A lot of my time is taken up with family history research. About three years ago (2007), various inspirations combined to set me on an eternal journey of discovery about my ancestors. The things that pushed/pulled me were:

Three years on (November 2010), and I have spent many nights (and early hours) deciphering old documents and piecing together the mysteries of various families. My own family tree extends for many generations, one line back to the 1500s – thanks, in part, to the hard work of another genealogist. The detective work is so enjoyable, I have done research for several other people and picked up a few projects just because they aroused my curiosity.

Earlier this year, I did an Open University course: Start Writing Family History, in the hope of being able to put my research skills to good use (like earning some money). There were various ‘Start Writing’ courses on offer when I enrolled, but now only two are left, see: Start Writing. The Cambridge University Institute of Continuing Education course: The Essential Guide to Family History was what I really wanted to do. It was in five modules, including one on maps and surveys for family history (maps being one of my other passions), but at £165 per module, I couldn’t afford it and now the course is no longer available.

For the final essay on the Start Writing course, I focussed on one of my ancestors who appeared to have endured significant hardship, and whose story was tantalisingly partially revealed (thereby posing more questions than were answered, as usual) by an astonishing discovery at The Old Bailey Online. The Old Bailey is one of the amazing resources now available online – the proceedings of London’s central criminal court, from 1674 to 1913, are now available to search and view absolutely free.

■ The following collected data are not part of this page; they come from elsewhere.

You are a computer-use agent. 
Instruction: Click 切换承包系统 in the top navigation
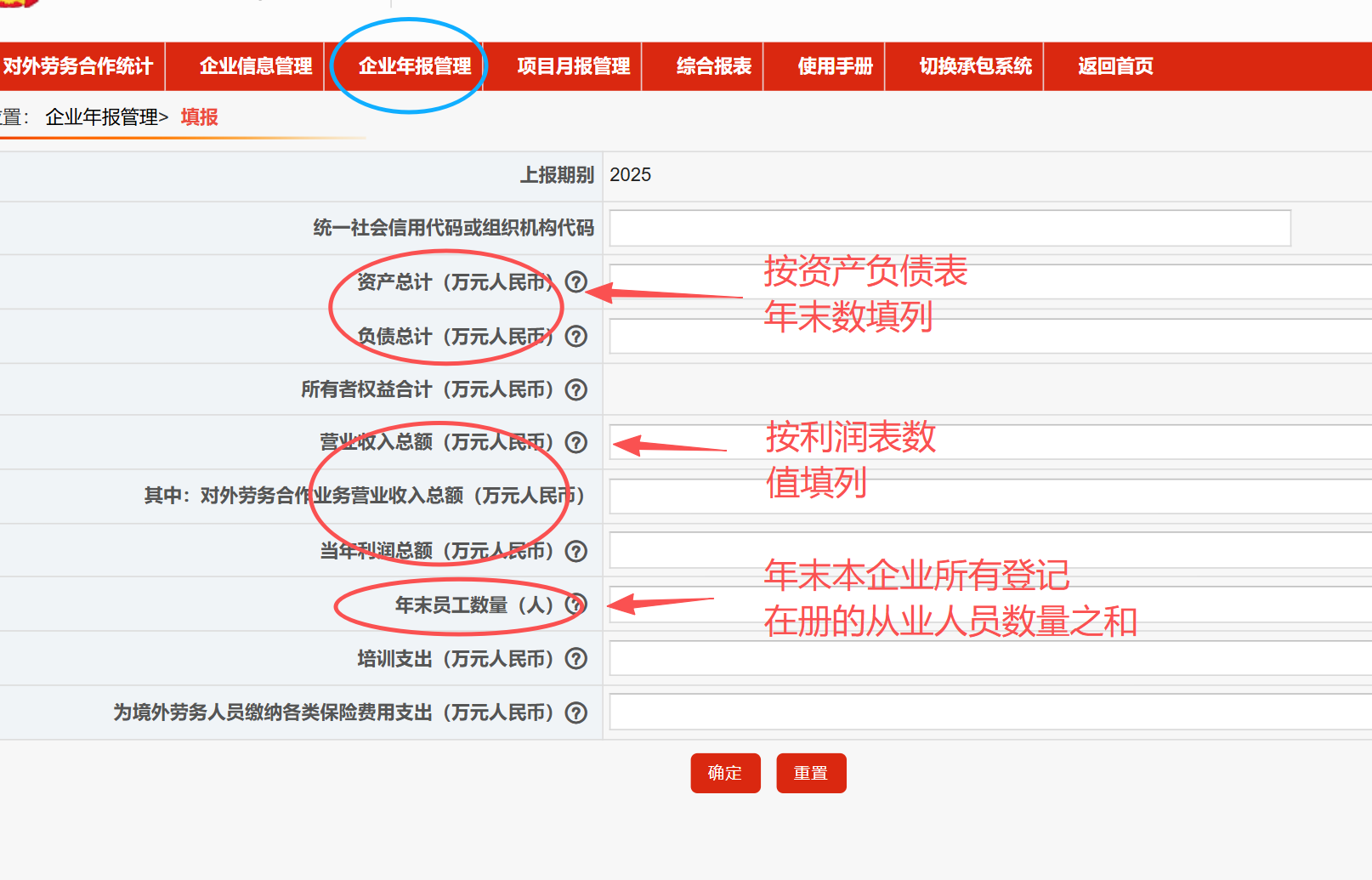pos(975,66)
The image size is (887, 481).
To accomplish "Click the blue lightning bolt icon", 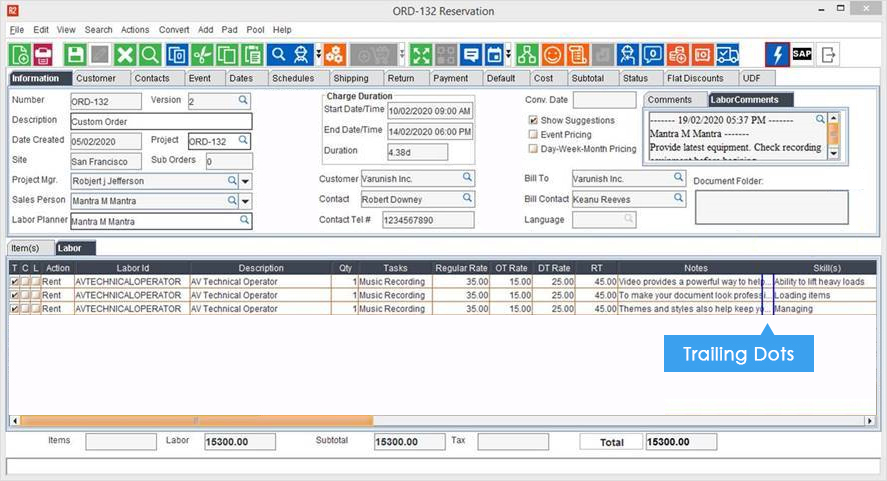I will tap(777, 54).
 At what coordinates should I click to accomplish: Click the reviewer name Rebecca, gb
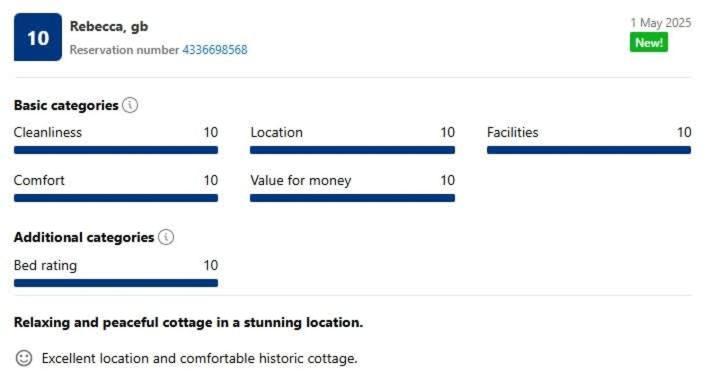click(x=109, y=27)
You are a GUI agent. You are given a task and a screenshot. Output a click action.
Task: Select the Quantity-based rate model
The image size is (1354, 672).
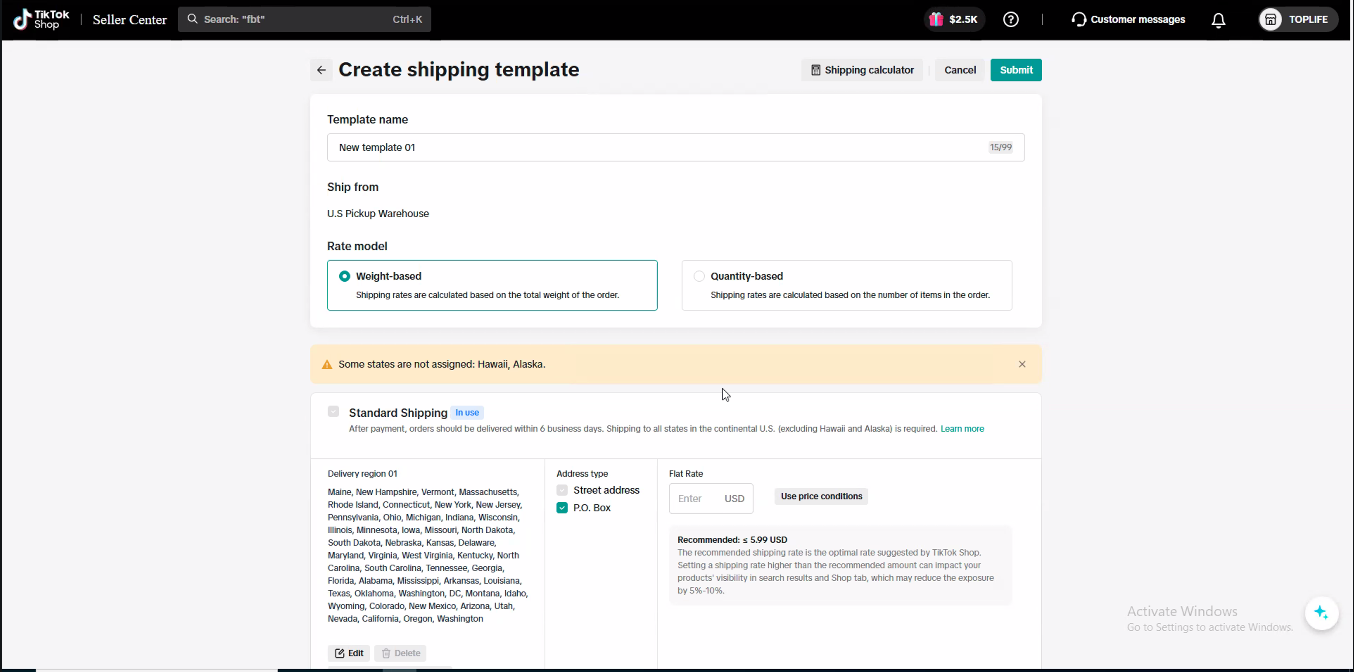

Another excellent resource is FreeBMD, a volunteer project to transcribe the civil registration indexes of births, marriages and deaths and make them available completely free online. Work is ongoing, and information about which records have been transcribed is available on the website. Births, for example, are virtually complete from 1837 (when civil registration started) up to 1932. Similar projects are in progress for the census: FreeCEN, and parish registers: FreeREG. Although I have a paid subscription with Ancestry, I do use FreeBMD often – the search facility is better at refining the results to the criteria specified.